Unfortunately, the regs do not discuss any complaint procedures other than HIPAA-type complaints to DoD or HHS. Where a member wishes the matter to be kept as private as possible, a request mast or use of the commander’s open-door policy may be used to ask a commanding officer to deal with the offender and perhaps reinforce the general need for privacy of medical information. Discussion with medical facility ombudsmen may also be helpful. If non-medical command personnel in the member’s command are responsible for the improper release, a complaint under Article 138 of the UCMJ may be appropriate. Particularly if the complaint involves medical personnel, the 138 may be rejected on the grounds that another appeal/complaint procedure is available, though this may still be worth a try. (A discussion of Article 138 complaints is available on the MLTF website at https://nlgmltf.org/militarylawlibrary/publications/memos/article138/.)  Congressional inquiries can be helpful, particularly if the Congressional office is given information about the military’s privacy policies. Complaints to an Inspector General may also be appropriate, particularly if the member feels that the breach of privacy was a reprisal for whistleblowing or another protected communication, or if he or she faces reprisals for the complaint itself.

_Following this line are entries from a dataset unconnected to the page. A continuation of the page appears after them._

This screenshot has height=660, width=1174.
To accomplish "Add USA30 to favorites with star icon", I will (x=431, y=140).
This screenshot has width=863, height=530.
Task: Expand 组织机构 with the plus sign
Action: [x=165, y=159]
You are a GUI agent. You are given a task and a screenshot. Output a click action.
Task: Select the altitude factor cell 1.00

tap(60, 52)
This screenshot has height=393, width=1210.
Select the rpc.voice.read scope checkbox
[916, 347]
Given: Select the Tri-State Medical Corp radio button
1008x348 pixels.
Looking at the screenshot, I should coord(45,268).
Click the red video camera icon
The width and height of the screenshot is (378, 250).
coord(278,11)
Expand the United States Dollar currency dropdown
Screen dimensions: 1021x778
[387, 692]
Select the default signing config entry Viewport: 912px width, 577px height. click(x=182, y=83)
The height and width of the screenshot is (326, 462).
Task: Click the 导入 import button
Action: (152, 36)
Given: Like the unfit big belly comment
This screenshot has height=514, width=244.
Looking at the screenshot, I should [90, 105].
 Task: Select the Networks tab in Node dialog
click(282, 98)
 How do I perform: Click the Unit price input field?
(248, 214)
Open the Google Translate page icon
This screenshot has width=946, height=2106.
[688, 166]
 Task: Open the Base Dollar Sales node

The medical privacy regs are not helpful about the relief which may be sought, aside from mentioning “mitigation” and making it clear that an offender may be subjected to disciplinary or administrative action. But what of the servicemember whose co-workers or superiors are now aware of his or her medical or psychological condition? In an HIV breach of privacy case some years ago, the member asked for a public apology during formation from the offender, as well as a full-command briefing on medical privacy and on the realities and stereotypes about HIV. Remedies of this sort may be very helpful, though they cannot undo the disclosure. Where private information has become too widespread, nothing prevents a member from requesting a transfer to another unit or command. When approaching these cases, it is important to help the member think about the remedies that would be most helpful.